Mentre i genitori piangevano, Sathya continuò a mantenersi perfettamente calmo. L’esorcista cominciava a perdere la sua sicurezza, ma cercò di nascondere abilmente il fallimento dei suoi sforzi. “Ora sarà sufficiente versarGli sul capo, ogni mattina, per una settimana, centootto brocche di acqua fredda”.
I genitori pensarono: “Perché una settimana? Non basterebbe un solo giorno di trattamento così terribile sulle ferite fresche?”. Ma, impauriti, non si permisero di aprir bocca.
Sathya, che più non aveva i Suoi morbidi riccioli, si “godette” una settimana di docce fredde sulla testa.

Anche alla fine di questa cura, lo spirito maligno non se ne era andato. L’arsenale dello stregone era ormai agli sgoccioli. Questi era sempre più furente, perché il demone si prendeva gioco di lui. Allora lo stregone percosse il Ragazzo alle giunture con un pesante bastone, per snidare quella che definiva “la febbre del cervo”, quando Sathya si muoveva e “la febbre della pietra”, quando stava fermo.
Infine decise di usare la sua arma strategica. Se c’è una scienza della tortura, la sua migliore trovata è senza dubbio una pomata cauterizzante chiamata kalikam: una mistura di tutti gli “abracadabra” acidi del repertorio della tortura.
L’applicò sugli occhi di Sathya. I genitori inorridirono nell’osservarne le conseguenze: il viso e la testa si gonfiarono. Quel Volto Incantevole divenne irriconoscibile, rosso al punto che la sensazione di calore poteva essere percepita anche da chi Gli si avvicinava.
Tremante in tutte le membra, Sathya versava torrenti di lacrime, ma neppure un lamento uscì dalle Sue labbra.
Può darsi che per Sathya sia stata una commedia, ma per i Suoi parenti fu una tragedia.

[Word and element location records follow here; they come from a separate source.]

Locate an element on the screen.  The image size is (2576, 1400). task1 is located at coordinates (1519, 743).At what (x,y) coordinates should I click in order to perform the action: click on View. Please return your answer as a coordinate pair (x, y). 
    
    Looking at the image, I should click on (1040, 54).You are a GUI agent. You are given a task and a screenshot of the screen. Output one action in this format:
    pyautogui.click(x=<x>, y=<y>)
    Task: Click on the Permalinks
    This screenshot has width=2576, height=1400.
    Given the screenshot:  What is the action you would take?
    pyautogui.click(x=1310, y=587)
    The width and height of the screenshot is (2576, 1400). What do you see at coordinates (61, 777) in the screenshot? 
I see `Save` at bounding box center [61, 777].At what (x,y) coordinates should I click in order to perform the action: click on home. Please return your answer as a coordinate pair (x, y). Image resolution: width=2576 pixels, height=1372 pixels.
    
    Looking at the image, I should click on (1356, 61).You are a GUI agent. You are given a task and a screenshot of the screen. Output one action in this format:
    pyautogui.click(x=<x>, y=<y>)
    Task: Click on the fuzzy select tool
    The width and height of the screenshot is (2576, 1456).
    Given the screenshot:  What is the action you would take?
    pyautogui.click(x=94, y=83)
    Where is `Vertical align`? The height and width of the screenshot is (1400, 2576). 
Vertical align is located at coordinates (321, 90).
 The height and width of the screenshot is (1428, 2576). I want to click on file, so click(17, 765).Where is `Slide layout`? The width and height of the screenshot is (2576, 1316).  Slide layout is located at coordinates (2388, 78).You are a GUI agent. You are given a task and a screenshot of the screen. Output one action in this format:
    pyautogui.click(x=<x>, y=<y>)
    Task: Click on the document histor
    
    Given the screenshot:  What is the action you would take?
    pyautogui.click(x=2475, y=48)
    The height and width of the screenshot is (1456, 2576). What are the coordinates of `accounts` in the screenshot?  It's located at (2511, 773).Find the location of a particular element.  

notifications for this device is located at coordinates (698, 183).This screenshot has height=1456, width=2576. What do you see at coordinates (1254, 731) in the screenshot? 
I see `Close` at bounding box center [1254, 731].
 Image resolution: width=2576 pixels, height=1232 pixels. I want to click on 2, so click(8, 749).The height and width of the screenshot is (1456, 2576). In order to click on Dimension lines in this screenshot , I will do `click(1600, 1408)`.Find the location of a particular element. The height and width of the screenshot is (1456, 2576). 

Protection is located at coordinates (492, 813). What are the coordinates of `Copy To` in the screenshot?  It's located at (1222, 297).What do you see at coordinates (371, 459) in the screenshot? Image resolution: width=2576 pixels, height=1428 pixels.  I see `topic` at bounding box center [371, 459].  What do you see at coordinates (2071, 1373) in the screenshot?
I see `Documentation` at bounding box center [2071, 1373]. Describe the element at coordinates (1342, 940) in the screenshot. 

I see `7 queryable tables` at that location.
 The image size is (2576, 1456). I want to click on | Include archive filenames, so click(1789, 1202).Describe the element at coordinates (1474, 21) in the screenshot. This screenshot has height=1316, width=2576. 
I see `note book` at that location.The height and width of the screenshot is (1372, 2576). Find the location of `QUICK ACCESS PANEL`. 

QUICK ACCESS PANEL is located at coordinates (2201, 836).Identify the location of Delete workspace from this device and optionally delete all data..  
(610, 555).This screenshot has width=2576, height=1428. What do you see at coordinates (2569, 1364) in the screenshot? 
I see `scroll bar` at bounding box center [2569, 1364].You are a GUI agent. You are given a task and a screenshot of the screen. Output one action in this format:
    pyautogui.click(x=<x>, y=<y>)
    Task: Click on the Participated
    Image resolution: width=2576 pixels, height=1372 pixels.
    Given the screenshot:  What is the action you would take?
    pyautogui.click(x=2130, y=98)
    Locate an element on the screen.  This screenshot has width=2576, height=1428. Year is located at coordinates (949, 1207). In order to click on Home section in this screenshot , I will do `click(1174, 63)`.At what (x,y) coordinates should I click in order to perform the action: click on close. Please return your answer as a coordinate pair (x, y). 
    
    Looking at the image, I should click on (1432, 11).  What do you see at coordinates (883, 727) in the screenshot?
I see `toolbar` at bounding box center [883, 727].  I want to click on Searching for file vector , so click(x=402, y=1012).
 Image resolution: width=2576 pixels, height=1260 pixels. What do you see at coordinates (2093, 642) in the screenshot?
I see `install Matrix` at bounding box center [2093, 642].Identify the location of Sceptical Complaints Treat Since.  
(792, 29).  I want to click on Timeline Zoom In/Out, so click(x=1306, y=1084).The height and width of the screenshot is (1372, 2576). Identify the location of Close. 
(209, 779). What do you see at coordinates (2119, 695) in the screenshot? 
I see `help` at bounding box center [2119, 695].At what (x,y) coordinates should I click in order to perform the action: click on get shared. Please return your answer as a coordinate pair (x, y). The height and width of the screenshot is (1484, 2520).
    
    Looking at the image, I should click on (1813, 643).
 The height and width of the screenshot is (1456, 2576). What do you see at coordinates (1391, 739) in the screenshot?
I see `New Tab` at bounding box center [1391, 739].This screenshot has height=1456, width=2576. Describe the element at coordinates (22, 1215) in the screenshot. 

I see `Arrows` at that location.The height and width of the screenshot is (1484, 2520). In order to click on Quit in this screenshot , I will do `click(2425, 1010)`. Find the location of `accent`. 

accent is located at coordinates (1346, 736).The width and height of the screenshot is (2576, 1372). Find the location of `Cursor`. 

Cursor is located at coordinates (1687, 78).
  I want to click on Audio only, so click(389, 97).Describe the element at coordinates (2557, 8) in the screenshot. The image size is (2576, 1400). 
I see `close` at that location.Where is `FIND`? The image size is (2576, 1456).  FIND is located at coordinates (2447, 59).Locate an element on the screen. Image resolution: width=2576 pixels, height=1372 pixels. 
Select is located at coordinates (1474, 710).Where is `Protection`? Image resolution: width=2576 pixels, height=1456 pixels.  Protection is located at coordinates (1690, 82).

Non reggevano più alla vista del Caro Volto cosi tumefatto.

“Il demone, ora, non può più sfuggire ai miei artigli. Non preoccupatevi più.”, disse lo stregone e usci.
L’angoscia di Iswaramma esplose in singhiozzi, mentre gemeva: “Mio caro Sathya! Noi stessi siamo diventati i Tuoi carnefici!”. Il padre, in lacrime, annuiva.
Sathya, incurante del dolore, non riuscì a sopportare la sofferenza di quelle due anime tormentate dal senso di colpa. Sollevando la mano in un gesto di conforto disse: “Non piangete! Vi prego non piangete!”. Poi disse loro di portarGli il succo di un’erba che cresce vicino ai mucchi di letame.
Qui continua la commedia. Perché l’estratto di erbe quando sarebbe bastato un atto della Sua Volontà per mandare ad effetto la Sua guarigione?
Sathya si spalmò il rimedio sugli occhi: subito le palpebre si aprirono ed il gonfiore sparì, per incanto, immediatamente. I genitori trassero un profondo sospiro di sollievo.

Lo stregone era fuori di sé per l’ingerenza nel normale corso della “sua terapia”. Scalpitò e andò su tutte le furie come un animale selvaggio che si è lasciato sfuggire la preda. “Ero a un centimetro da traguardo!”, ruggì.
I genitori volevano salvare Sathya dalle fauci di quel demone; avevano visto e sofferto abbastanza. Lo compensarono lautamente, gli fecero anche dei regali non richiesti, purché la “belva” li lasciasse tornare a casa.
Così la spuntarono! Il carro si allontanò da quella “casa degli orrori” e raggiunsero Puttaparthi.